There is a large amount of material floating around on managing risks in projects. I'll start with a nice post at SeaLight, "Making Theory Usable: A Risk Register for the Rest of Us." The top 16 reasons projects fail and the categorizations of the causes of these risk is a useful guide to the discussion of risk and its management.
I'll repeat the 16 items here for effect - with acknowledgment of SeaLight's original post so I can connect the dots:
- Misunderstanding of the requirements
- Failure to manage end user expectations
- Unclear/misunderstood scope/objectives
- Scope creep
- Lack of dedicated, full time project resources
- Lack of frozen requirements
- Bad estimation
- Not managing change properly
- Lack of top management commitment to the project
- No planning or inadequate planning
- Lack of available skilled personnel
- Lack of effective project management skills Improper
- Definition of roles and responsibilities
- Failure to identify all stakeholders
- Changing Scope/objectives
- Poor Risk Management
And another list from the National Audit Office of the reasons for failure:
- Intent
- Sponsor
- Design / Definition
- Communications
- Supplier / Vendor
- Project discipline
The next step in the risk discussion came when I was invited to link to PMPFeed.com. From there, I came across the USCS Extension Project Management site, with an article on a Risk Register along with other articles on risk. These are all good suggestions.

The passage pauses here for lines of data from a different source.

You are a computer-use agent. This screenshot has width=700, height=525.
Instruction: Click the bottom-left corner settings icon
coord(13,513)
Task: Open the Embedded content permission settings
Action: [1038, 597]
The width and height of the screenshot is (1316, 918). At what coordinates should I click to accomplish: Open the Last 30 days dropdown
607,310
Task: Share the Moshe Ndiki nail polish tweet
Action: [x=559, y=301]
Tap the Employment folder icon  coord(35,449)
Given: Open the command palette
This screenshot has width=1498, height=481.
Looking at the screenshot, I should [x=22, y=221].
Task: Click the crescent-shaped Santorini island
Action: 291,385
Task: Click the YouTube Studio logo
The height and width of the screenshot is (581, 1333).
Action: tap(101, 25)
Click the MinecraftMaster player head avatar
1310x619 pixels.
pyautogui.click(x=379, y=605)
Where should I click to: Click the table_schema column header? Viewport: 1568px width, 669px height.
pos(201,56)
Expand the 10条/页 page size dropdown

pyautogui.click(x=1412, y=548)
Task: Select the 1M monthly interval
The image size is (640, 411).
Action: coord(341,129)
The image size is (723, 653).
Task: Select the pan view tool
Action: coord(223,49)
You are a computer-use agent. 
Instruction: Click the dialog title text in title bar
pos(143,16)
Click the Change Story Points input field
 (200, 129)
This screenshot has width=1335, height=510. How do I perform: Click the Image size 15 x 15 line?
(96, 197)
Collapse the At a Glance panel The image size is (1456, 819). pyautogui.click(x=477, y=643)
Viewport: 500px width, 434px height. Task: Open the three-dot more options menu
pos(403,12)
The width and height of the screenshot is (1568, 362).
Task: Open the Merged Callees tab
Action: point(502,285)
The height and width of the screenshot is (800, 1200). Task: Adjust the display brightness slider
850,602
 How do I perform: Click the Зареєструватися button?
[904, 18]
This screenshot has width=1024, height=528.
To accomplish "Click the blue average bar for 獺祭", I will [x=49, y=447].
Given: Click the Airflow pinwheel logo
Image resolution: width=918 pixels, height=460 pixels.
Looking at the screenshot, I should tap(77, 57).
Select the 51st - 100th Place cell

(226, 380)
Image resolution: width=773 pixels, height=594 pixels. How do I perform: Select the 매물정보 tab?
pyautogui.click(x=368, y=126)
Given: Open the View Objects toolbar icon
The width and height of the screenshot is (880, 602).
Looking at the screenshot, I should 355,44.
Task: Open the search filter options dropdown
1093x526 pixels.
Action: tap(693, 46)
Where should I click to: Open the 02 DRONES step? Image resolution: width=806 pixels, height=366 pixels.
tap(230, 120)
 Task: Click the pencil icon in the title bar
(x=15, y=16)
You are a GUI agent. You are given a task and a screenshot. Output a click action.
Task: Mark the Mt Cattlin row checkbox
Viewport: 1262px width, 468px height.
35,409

But first let's look at a better tool than the one suggested in the "Making Theory Usable" article.
The Mitre Systems Engineering Program Office (SEPO) Risk Management Tool Kit is one of the better "free" starting points. The down loadable risk register and manual are used in a variety of government domains.
While the narratives at the USCS Extension make some statements about risk, they don't define the source of the risk. A better example goes like this ...
From the Requirements document:
- Requirement reads: "Use Common Operational Picture (COP) in DII COE Release 1.5"
- Identified risk: availability of DII COE version 1.5 when needed
The Risk statement reads:
- IF DII COE version 1.5 is more than 1 month late,
- THEN Program xyz release 1 will experience a day for day schedule slip
So Here's the Bigger Point to all This
When we start down the road of tools, processes, "magic beans," or any other variety of "fixes" for poor project performance, we MUST ask how this proposed solution will address the inherent risks to the success of said project as listed above.
As Tim Lister famously said ...
Risk Management is How Adults Manage Projects
So if you've got a PM 2.0 tool or anything conjectured solution and are trying to convince "adults" that your tool should be adopted for managing their project, you must be prepared to show — in tangible measurable outcomes in units meaningful to the buyer — how this new tool will address the 16 causes and the 6 problem areas of project failure.
Otherwise you'll just be considered a salesman not a solution provider.